╭──
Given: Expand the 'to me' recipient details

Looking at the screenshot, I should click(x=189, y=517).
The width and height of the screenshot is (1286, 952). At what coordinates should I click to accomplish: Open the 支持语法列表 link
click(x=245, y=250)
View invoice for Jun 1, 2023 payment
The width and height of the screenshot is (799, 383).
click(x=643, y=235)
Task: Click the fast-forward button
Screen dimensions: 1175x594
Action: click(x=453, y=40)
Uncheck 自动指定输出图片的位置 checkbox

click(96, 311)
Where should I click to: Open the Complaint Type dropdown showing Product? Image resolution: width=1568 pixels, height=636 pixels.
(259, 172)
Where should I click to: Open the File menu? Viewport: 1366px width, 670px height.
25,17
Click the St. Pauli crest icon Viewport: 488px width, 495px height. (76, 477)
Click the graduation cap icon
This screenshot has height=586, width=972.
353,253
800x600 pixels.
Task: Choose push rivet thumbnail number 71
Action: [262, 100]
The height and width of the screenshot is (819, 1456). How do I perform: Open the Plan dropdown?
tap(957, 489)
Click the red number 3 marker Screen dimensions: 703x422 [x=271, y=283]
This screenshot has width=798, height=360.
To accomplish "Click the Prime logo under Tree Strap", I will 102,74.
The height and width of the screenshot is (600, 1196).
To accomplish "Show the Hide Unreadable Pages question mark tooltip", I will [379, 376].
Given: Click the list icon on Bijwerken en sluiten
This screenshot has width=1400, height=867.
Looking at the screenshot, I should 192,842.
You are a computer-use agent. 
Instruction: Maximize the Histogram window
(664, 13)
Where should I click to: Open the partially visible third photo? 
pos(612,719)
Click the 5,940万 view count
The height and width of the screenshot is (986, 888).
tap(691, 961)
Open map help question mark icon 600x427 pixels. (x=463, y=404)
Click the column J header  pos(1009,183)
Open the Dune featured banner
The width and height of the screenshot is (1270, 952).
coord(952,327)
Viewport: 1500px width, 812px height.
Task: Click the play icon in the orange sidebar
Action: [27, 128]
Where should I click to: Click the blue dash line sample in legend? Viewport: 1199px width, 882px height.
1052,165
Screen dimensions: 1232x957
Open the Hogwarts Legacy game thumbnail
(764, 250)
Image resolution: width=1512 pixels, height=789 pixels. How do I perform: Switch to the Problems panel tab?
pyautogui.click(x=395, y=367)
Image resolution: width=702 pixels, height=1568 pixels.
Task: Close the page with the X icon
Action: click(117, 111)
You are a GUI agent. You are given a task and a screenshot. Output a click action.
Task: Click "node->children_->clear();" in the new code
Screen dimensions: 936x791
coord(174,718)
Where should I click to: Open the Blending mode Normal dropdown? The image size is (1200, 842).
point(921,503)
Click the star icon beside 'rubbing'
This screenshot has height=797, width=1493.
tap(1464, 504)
╰──
TASK DETAILS:
Revise the data, replacing "Where should I click to" with "Where do I click to" everywhere it appears and leaving everything else as is.

RIGHT ANSWER:
Given: Expand the 'to me' recipient details

Looking at the screenshot, I should click(x=189, y=517).
The width and height of the screenshot is (1286, 952). At what coordinates should I click to accomplish: Open the 支持语法列表 link
click(x=245, y=250)
View invoice for Jun 1, 2023 payment
The width and height of the screenshot is (799, 383).
click(x=643, y=235)
Task: Click the fast-forward button
Screen dimensions: 1175x594
Action: click(x=453, y=40)
Uncheck 自动指定输出图片的位置 checkbox

click(96, 311)
Where do I click to: Open the Complaint Type dropdown showing Product? Image resolution: width=1568 pixels, height=636 pixels.
(259, 172)
Where do I click to: Open the File menu? Viewport: 1366px width, 670px height.
25,17
Click the St. Pauli crest icon Viewport: 488px width, 495px height. (76, 477)
Click the graduation cap icon
This screenshot has height=586, width=972.
353,253
800x600 pixels.
Task: Choose push rivet thumbnail number 71
Action: [262, 100]
The height and width of the screenshot is (819, 1456). How do I perform: Open the Plan dropdown?
tap(957, 489)
Click the red number 3 marker Screen dimensions: 703x422 [x=271, y=283]
This screenshot has width=798, height=360.
To accomplish "Click the Prime logo under Tree Strap", I will 102,74.
The height and width of the screenshot is (600, 1196).
To accomplish "Show the Hide Unreadable Pages question mark tooltip", I will [379, 376].
Given: Click the list icon on Bijwerken en sluiten
This screenshot has width=1400, height=867.
Looking at the screenshot, I should 192,842.
You are a computer-use agent. 
Instruction: Maximize the Histogram window
(664, 13)
Where do I click to: Open the partially visible third photo? 
pos(612,719)
Click the 5,940万 view count
The height and width of the screenshot is (986, 888).
tap(691, 961)
Open map help question mark icon 600x427 pixels. (x=463, y=404)
Click the column J header  pos(1009,183)
Open the Dune featured banner
The width and height of the screenshot is (1270, 952).
coord(952,327)
Viewport: 1500px width, 812px height.
Task: Click the play icon in the orange sidebar
Action: [27, 128]
Where do I click to: Click the blue dash line sample in legend? Viewport: 1199px width, 882px height.
1052,165
Screen dimensions: 1232x957
Open the Hogwarts Legacy game thumbnail
(764, 250)
Image resolution: width=1512 pixels, height=789 pixels. How do I perform: Switch to the Problems panel tab?
pyautogui.click(x=395, y=367)
Image resolution: width=702 pixels, height=1568 pixels.
Task: Close the page with the X icon
Action: click(117, 111)
You are a GUI agent. You are given a task and a screenshot. Output a click action.
Task: Click "node->children_->clear();" in the new code
Screen dimensions: 936x791
coord(174,718)
Where do I click to: Open the Blending mode Normal dropdown? The image size is (1200, 842).
point(921,503)
Click the star icon beside 'rubbing'
This screenshot has height=797, width=1493.
tap(1464, 504)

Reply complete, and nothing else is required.